*STATED GOAL*
Arrange every line of the records below as a JSON list of strings, one string per line, leaving out blank lines.

*EXCERPTED RECORDS*
"""

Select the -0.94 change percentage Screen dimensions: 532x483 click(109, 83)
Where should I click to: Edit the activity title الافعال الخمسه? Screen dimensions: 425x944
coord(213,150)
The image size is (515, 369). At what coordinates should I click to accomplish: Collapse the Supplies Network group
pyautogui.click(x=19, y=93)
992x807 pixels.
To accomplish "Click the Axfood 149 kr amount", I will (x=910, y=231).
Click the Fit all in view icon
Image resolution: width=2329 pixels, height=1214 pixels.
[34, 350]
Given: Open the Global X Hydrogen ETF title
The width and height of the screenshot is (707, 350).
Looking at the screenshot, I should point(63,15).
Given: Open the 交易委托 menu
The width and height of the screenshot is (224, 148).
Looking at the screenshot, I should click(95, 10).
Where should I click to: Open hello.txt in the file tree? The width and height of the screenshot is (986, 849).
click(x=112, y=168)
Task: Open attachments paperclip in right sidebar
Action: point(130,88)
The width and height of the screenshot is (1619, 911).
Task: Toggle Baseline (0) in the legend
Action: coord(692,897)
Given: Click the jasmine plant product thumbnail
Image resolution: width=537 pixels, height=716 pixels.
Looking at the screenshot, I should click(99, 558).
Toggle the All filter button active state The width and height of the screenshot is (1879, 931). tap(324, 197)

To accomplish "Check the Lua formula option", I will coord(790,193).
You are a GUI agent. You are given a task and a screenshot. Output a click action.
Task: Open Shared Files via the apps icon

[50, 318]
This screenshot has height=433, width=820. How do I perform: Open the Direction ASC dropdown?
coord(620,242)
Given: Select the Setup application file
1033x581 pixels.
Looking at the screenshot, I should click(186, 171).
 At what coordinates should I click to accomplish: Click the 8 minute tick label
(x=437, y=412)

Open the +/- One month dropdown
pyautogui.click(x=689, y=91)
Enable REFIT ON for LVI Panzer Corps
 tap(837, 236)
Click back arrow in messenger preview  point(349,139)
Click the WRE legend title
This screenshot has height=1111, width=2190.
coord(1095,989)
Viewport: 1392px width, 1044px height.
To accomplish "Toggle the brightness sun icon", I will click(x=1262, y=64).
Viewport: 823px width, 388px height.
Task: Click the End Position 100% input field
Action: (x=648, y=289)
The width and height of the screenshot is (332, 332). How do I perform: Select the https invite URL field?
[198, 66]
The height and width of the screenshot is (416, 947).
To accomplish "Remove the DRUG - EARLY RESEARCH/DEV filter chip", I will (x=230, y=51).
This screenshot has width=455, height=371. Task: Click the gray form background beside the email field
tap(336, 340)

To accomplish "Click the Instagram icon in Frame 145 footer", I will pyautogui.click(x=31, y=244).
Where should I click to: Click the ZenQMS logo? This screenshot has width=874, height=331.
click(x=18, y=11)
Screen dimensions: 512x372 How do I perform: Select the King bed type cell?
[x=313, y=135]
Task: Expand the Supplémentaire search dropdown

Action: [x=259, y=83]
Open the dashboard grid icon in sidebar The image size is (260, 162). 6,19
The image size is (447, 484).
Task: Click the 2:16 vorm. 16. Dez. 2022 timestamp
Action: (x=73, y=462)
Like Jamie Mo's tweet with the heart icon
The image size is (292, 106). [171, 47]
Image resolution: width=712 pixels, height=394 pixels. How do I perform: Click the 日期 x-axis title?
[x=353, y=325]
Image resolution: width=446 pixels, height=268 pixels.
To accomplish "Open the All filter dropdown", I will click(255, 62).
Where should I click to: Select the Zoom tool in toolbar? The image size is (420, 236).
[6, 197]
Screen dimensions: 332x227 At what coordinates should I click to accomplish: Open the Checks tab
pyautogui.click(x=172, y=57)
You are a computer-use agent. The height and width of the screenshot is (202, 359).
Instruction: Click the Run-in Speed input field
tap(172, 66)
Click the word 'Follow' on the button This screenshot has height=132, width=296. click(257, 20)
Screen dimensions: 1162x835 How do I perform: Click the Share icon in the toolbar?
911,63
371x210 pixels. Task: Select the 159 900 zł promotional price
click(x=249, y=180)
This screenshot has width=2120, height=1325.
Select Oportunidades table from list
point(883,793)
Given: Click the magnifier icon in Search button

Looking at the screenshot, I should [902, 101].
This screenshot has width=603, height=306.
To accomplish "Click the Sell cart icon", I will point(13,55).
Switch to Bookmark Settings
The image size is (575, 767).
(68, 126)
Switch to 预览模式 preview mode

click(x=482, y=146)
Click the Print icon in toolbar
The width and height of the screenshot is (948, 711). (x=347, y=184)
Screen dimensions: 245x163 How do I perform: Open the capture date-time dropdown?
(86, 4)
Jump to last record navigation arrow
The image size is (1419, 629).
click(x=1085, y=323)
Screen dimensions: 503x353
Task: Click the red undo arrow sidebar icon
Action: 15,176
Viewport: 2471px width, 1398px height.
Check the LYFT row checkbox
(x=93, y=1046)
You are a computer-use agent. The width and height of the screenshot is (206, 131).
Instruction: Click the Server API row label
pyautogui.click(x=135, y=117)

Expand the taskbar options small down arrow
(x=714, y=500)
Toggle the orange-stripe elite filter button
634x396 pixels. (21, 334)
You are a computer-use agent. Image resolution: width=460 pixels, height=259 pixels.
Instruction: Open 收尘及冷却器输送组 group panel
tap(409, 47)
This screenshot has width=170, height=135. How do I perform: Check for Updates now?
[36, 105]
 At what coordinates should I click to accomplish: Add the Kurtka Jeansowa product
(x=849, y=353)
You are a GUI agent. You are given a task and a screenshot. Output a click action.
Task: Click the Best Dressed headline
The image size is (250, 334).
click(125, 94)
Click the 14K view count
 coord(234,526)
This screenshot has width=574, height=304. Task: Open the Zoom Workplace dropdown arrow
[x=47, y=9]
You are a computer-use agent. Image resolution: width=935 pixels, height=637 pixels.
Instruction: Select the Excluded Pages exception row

"""

*SOLVED PROBLEM*
[
  "Select the -0.94 change percentage Screen dimensions: 532x483 click(109, 83)",
  "Where should I click to: Edit the activity title الافعال الخمسه? Screen dimensions: 425x944",
  "coord(213,150)",
  "The image size is (515, 369). At what coordinates should I click to accomplish: Collapse the Supplies Network group",
  "pyautogui.click(x=19, y=93)",
  "992x807 pixels.",
  "To accomplish \"Click the Axfood 149 kr amount\", I will (x=910, y=231).",
  "Click the Fit all in view icon",
  "Image resolution: width=2329 pixels, height=1214 pixels.",
  "[34, 350]",
  "Given: Open the Global X Hydrogen ETF title",
  "The width and height of the screenshot is (707, 350).",
  "Looking at the screenshot, I should point(63,15).",
  "Given: Open the 交易委托 menu",
  "The width and height of the screenshot is (224, 148).",
  "Looking at the screenshot, I should click(95, 10).",
  "Where should I click to: Open hello.txt in the file tree? The width and height of the screenshot is (986, 849).",
  "click(x=112, y=168)",
  "Task: Open attachments paperclip in right sidebar",
  "Action: point(130,88)",
  "The width and height of the screenshot is (1619, 911).",
  "Task: Toggle Baseline (0) in the legend",
  "Action: coord(692,897)",
  "Given: Click the jasmine plant product thumbnail",
  "Image resolution: width=537 pixels, height=716 pixels.",
  "Looking at the screenshot, I should click(99, 558).",
  "Toggle the All filter button active state The width and height of the screenshot is (1879, 931). tap(324, 197)",
  "To accomplish \"Check the Lua formula option\", I will coord(790,193).",
  "You are a GUI agent. You are given a task and a screenshot. Output a click action.",
  "Task: Open Shared Files via the apps icon",
  "[50, 318]",
  "This screenshot has height=433, width=820. How do I perform: Open the Direction ASC dropdown?",
  "coord(620,242)",
  "Given: Select the Setup application file",
  "1033x581 pixels.",
  "Looking at the screenshot, I should click(186, 171).",
  " At what coordinates should I click to accomplish: Click the 8 minute tick label",
  "(x=437, y=412)",
  "Open the +/- One month dropdown",
  "pyautogui.click(x=689, y=91)",
  "Enable REFIT ON for LVI Panzer Corps",
  " tap(837, 236)",
  "Click back arrow in messenger preview  point(349,139)",
  "Click the WRE legend title",
  "This screenshot has height=1111, width=2190.",
  "coord(1095,989)",
  "Viewport: 1392px width, 1044px height.",
  "To accomplish \"Toggle the brightness sun icon\", I will click(x=1262, y=64).",
  "Viewport: 823px width, 388px height.",
  "Task: Click the End Position 100% input field",
  "Action: (x=648, y=289)",
  "The width and height of the screenshot is (332, 332). How do I perform: Select the https invite URL field?",
  "[198, 66]",
  "The height and width of the screenshot is (416, 947).",
  "To accomplish \"Remove the DRUG - EARLY RESEARCH/DEV filter chip\", I will (x=230, y=51).",
  "This screenshot has width=455, height=371. Task: Click the gray form background beside the email field",
  "tap(336, 340)",
  "To accomplish \"Click the Instagram icon in Frame 145 footer\", I will pyautogui.click(x=31, y=244).",
  "Where should I click to: Click the ZenQMS logo? This screenshot has width=874, height=331.",
  "click(x=18, y=11)",
  "Screen dimensions: 512x372 How do I perform: Select the King bed type cell?",
  "[x=313, y=135]",
  "Task: Expand the Supplémentaire search dropdown",
  "Action: [x=259, y=83]",
  "Open the dashboard grid icon in sidebar The image size is (260, 162). 6,19",
  "The image size is (447, 484).",
  "Task: Click the 2:16 vorm. 16. Dez. 2022 timestamp",
  "Action: (x=73, y=462)",
  "Like Jamie Mo's tweet with the heart icon",
  "The image size is (292, 106). [171, 47]",
  "Image resolution: width=712 pixels, height=394 pixels. How do I perform: Click the 日期 x-axis title?",
  "[x=353, y=325]",
  "Image resolution: width=446 pixels, height=268 pixels.",
  "To accomplish \"Open the All filter dropdown\", I will click(255, 62).",
  "Where should I click to: Select the Zoom tool in toolbar? The image size is (420, 236).",
  "[6, 197]",
  "Screen dimensions: 332x227 At what coordinates should I click to accomplish: Open the Checks tab",
  "pyautogui.click(x=172, y=57)",
  "You are a computer-use agent. The height and width of the screenshot is (202, 359).",
  "Instruction: Click the Run-in Speed input field",
  "tap(172, 66)",
  "Click the word 'Follow' on the button This screenshot has height=132, width=296. click(257, 20)",
  "Screen dimensions: 1162x835 How do I perform: Click the Share icon in the toolbar?",
  "911,63",
  "371x210 pixels. Task: Select the 159 900 zł promotional price",
  "click(x=249, y=180)",
  "This screenshot has width=2120, height=1325.",
  "Select Oportunidades table from list",
  "point(883,793)",
  "Given: Click the magnifier icon in Search button",
  "Looking at the screenshot, I should [902, 101].",
  "This screenshot has width=603, height=306.",
  "To accomplish \"Click the Sell cart icon\", I will point(13,55).",
  "Switch to Bookmark Settings",
  "The image size is (575, 767).",
  "(68, 126)",
  "Switch to 预览模式 preview mode",
  "click(x=482, y=146)",
  "Click the Print icon in toolbar",
  "The width and height of the screenshot is (948, 711). (x=347, y=184)",
  "Screen dimensions: 245x163 How do I perform: Open the capture date-time dropdown?",
  "(86, 4)",
  "Jump to last record navigation arrow",
  "The image size is (1419, 629).",
  "click(x=1085, y=323)",
  "Screen dimensions: 503x353",
  "Task: Click the red undo arrow sidebar icon",
  "Action: 15,176",
  "Viewport: 2471px width, 1398px height.",
  "Check the LYFT row checkbox",
  "(x=93, y=1046)",
  "You are a computer-use agent. The width and height of the screenshot is (206, 131).",
  "Instruction: Click the Server API row label",
  "pyautogui.click(x=135, y=117)",
  "Expand the taskbar options small down arrow",
  "(x=714, y=500)",
  "Toggle the orange-stripe elite filter button",
  "634x396 pixels. (21, 334)",
  "You are a computer-use agent. Image resolution: width=460 pixels, height=259 pixels.",
  "Instruction: Open 收尘及冷却器输送组 group panel",
  "tap(409, 47)",
  "This screenshot has width=170, height=135. How do I perform: Check for Updates now?",
  "[36, 105]",
  " At what coordinates should I click to accomplish: Add the Kurtka Jeansowa product",
  "(x=849, y=353)",
  "You are a GUI agent. You are given a task and a screenshot. Output a click action.",
  "Task: Click the Best Dressed headline",
  "The image size is (250, 334).",
  "click(125, 94)",
  "Click the 14K view count",
  " coord(234,526)",
  "This screenshot has width=574, height=304. Task: Open the Zoom Workplace dropdown arrow",
  "[x=47, y=9]",
  "You are a computer-use agent. Image resolution: width=935 pixels, height=637 pixels.",
  "Instruction: Select the Excluded Pages exception row"
]